The majority lose 10% to 20% of their body weight over six to 12 months and keep most of that weight off while continuing treatment; these are average responders.
About 5% do not respond to or tolerate any GLP-1 medication, meaning they have minimal or no weight loss or must stop treatment due to side effects.
Another approximately 5% of my patients are super responders who lose more than 25% of their body weight. I have seen as high as 45%. There are likely genetic underpinnings that explain at least in part why people do not respond or super respond to pharmacologic levels of GLP-1. Right now there are no simple blood tests we can do to predict degree of response.
Everyone eventually reaches a weight loss plateau at the maximum tolerated dose of GLP-1 treatment. And I have had very few people tell me that the plateau weight is their Goldilocks weight. It’s not uncommon for people to become so fixated on seeing a certain number on the scale that they lose sight of having made tremendous improvements in their overall health. Almost everyone wants more weight loss, and I am learning in real time how to best support patients who have reached a weight loss plateau at a weight that is higher than they hoped at the start of treatment. I feel like I’m asking someone who trained for a marathon to feel satisfied after completing 10 kilometers.
But what I am finding the most difficult is how to help people understand why I think they have lost too much weight, and why in some cases I insist on stopping or significantly lowering the dose of their GLP-1 treatment. It’s a really hard negotiation when someone proposes, “How about if I just stay on the same dose for another few months, in case I gain weight on vacation/after menopause/over the holidays?”
As an endocrinologist, I am not professionally trained to treat eating disorders or disordered eating, but I know both when I see them, and I am unfortunately seeing them more often.
GLP-1 therapies are without a doubt life-changing for people with intrusive cravings, nonstop thoughts about food, and a blunted sensation of fullness. At the same time, complete lack of appetite is abnormal and beyond what GLP therapies should do. The same is true about fear of food and fixation on a certain weight. When there is stress at home at mealtime, when friendships are strained because it is uncomfortable to meet socially if food is involved, or when a partner, child, or parent thinks someone has developed very abnormal eating habits, these are all red flags.
Some of my patients minimize the side effects of GLP-1 medication because they don’t want to lower their dose or stop taking it, which can lead to serious complications. Although I do not routinely measure longitudinal change in body composition or bone mass in people taking GLP-1s, mostly because of the cost of DXA scans, significant muscle or bone loss are two objective manifestations of excessive weight loss that should lead to stopping or slowing treatment.
To be sure, I respect that weight loss is a struggle for these patients, and I prescribe and advocate for medication to help people lose weight.

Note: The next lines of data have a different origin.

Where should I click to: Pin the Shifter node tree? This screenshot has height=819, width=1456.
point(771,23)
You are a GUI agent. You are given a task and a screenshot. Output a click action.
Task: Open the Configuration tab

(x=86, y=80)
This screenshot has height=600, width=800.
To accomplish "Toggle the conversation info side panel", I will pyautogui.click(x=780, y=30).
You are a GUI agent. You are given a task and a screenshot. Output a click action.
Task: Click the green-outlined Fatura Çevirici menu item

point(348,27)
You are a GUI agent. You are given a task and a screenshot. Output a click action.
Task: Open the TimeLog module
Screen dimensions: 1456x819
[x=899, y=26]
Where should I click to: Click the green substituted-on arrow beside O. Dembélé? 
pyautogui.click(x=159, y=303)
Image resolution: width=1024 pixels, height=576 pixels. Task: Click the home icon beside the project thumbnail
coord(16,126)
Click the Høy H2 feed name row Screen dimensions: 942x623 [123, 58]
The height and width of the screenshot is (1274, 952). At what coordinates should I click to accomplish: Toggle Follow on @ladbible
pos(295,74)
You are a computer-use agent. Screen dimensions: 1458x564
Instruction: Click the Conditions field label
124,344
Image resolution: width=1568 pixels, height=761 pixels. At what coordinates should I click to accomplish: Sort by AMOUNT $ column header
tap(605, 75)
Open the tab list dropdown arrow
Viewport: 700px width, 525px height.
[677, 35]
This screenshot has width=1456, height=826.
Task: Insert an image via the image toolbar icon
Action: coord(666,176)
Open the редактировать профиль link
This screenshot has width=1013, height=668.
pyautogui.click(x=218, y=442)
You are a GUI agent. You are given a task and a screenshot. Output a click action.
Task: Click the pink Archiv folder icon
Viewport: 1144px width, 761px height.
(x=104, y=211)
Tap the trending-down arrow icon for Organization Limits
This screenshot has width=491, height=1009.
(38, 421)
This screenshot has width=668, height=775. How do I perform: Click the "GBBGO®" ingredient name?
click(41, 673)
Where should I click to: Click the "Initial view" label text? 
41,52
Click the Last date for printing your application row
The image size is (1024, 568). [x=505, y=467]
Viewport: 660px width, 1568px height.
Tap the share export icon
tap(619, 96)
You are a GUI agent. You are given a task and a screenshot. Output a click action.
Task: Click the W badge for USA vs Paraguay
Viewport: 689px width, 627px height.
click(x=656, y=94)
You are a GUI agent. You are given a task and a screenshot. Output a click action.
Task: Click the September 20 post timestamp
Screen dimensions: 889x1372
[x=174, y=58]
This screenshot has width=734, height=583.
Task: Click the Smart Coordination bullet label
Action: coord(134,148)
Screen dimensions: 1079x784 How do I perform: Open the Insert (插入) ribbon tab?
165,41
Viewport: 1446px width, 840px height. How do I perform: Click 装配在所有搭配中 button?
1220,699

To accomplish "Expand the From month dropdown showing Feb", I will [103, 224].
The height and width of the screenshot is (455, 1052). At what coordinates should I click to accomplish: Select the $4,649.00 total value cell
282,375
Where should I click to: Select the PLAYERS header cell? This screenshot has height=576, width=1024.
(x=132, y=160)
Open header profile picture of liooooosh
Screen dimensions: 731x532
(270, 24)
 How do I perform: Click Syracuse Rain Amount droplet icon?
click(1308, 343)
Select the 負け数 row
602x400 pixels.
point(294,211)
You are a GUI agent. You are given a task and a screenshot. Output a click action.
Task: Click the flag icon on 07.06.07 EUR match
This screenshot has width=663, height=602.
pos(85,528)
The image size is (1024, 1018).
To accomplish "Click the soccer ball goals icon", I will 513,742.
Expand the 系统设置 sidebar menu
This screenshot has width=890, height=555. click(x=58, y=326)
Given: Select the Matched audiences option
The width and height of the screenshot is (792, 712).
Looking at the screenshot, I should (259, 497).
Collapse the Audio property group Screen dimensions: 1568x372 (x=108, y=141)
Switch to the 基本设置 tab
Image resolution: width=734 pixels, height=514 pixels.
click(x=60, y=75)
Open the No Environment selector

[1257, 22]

But I am also responsible when a physical or mental health threshold has been crossed. We live in a society where weight is seen as a readout of health, which is as inaccurate as it is unfortunate. Weight and BMI are only one metric of physical and emotional health. Just as important are what a person puts into and does with their body at any weight. The cutoffs for healthy weight based on body mass index (BMI) are plagued by the shortcomings of BMI itself, which should not be used as the only determinant of complicated obesity.
So how do I decide in the moment if a person in front of me is at a healthy weight? I use a collection of objective measurements such as cholesterol levels, blood pressure, waist size, blood sugar, and liver function to support my clinical judgement. I also ask patients what they eat over the course of a typical day, how much physical activity they get, and if they have enough energy to do things they enjoy...
At the start of treatment, I want to understand why a person wants to lose weight, and I avoid setting a numeric weight loss goal. There is such thing as too much weight loss, and I hope this does not become something I see more often as a consequence of GLP-1 therapies.